Couldn't Intel just come out with a new set of reduced-complexity instructions that run on a per-process basis based on some bit being flipped on context switches? Then legacy apps would run fine, but the new stuff would work too. This seems not that hard to address.
As I understand it, the challenge to making wider x86 chips is the mere existence of some instructions. Adding new instructions can't help with that. But I'm just repeating what I heard elsewhere:
> Other contemporary designs such as AMD’s Zen(1 through 3) and Intel’s µarch’s, x86 CPUs today still only feature a 4-wide decoder designs (Intel is 1+4) that is seemingly limited from going wider at this point in time due to the ISA’s inherent variable instruction length nature, making designing decoders that are able to deal with aspect of the architecture more difficult compared to the ARM ISA’s fixed-length instructions.

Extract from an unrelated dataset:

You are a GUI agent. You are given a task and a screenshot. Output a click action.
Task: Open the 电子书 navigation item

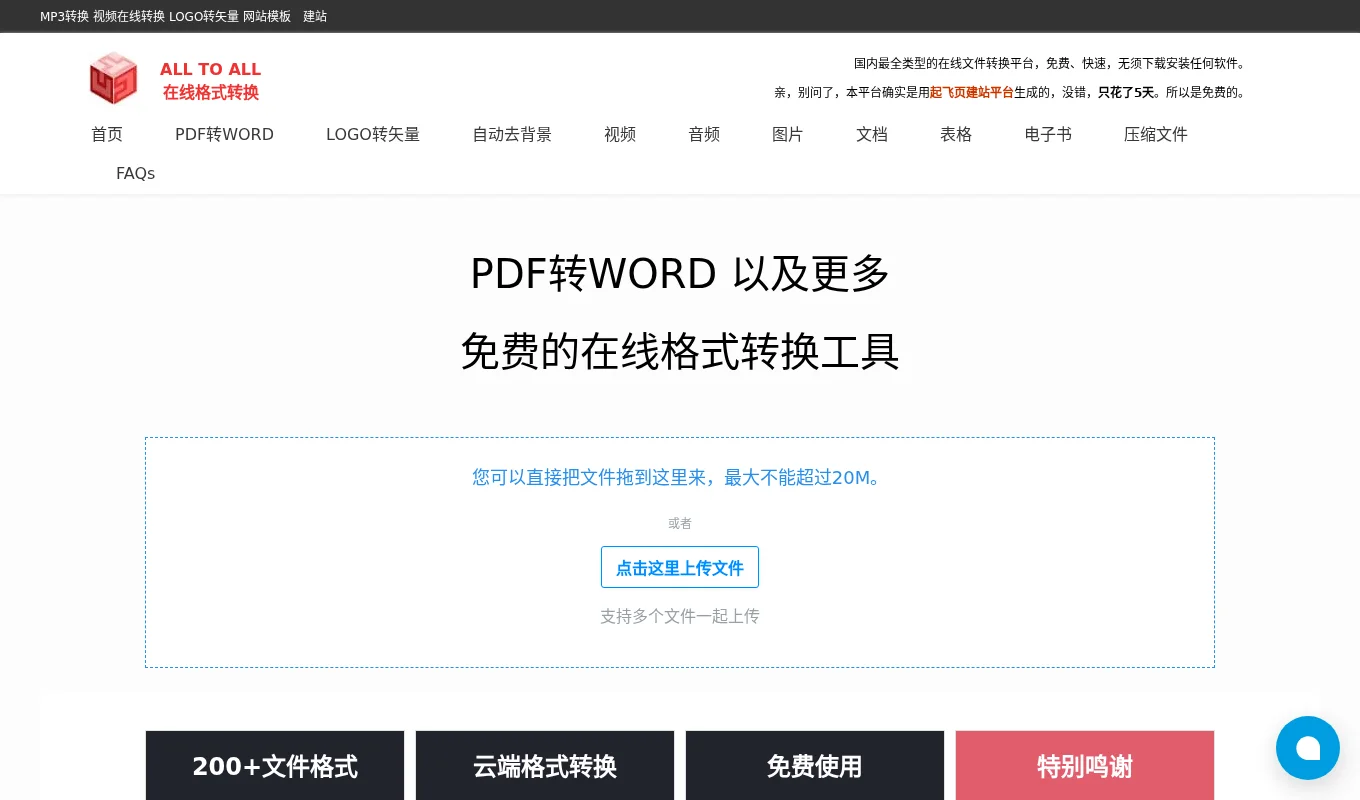point(1047,134)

I find that odd. Don’t they have some sort of icache? Intel could decode into a fixed width Alternative instruction set inside the icache, then use a wider decode when actually executing.

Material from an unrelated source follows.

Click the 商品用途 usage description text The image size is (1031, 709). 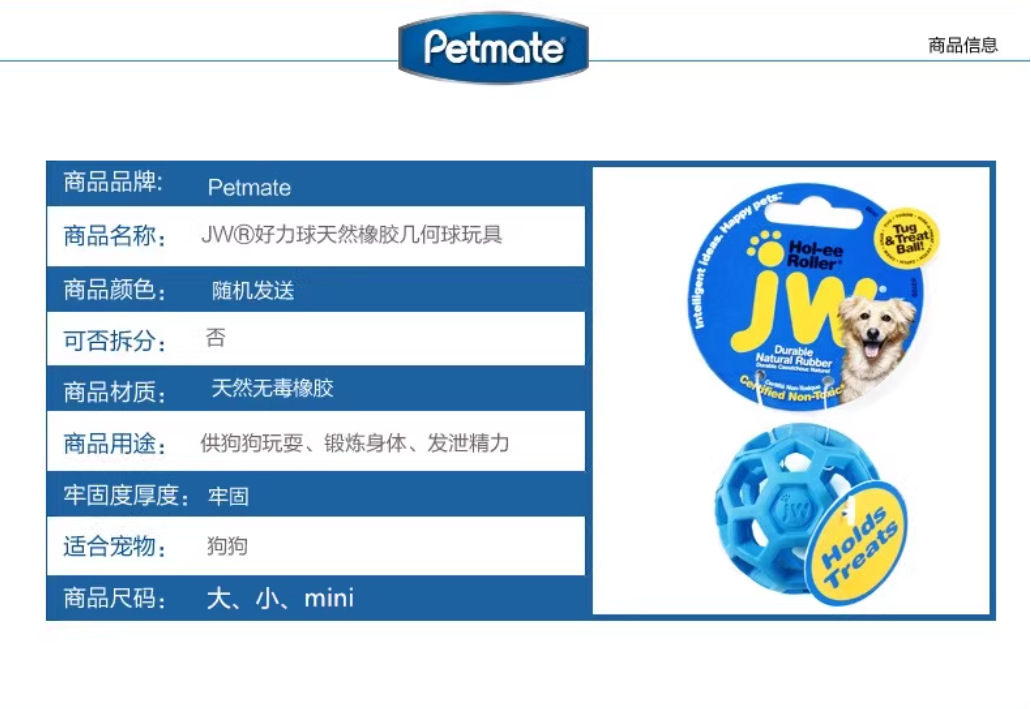[355, 443]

Yes, they have a cache for decoded operations. It'll hold a certain number but it's sort of inefficient because the fixed width decoded instructions are a lot larger than the variable length instructions so it doesn't hold too many. Because it doesn't help on code with large footprints and not too much time in inner loops you don't necessarily want the number of ops you can get form it to be too much more than the width of the rest of the system if you want a balanced design.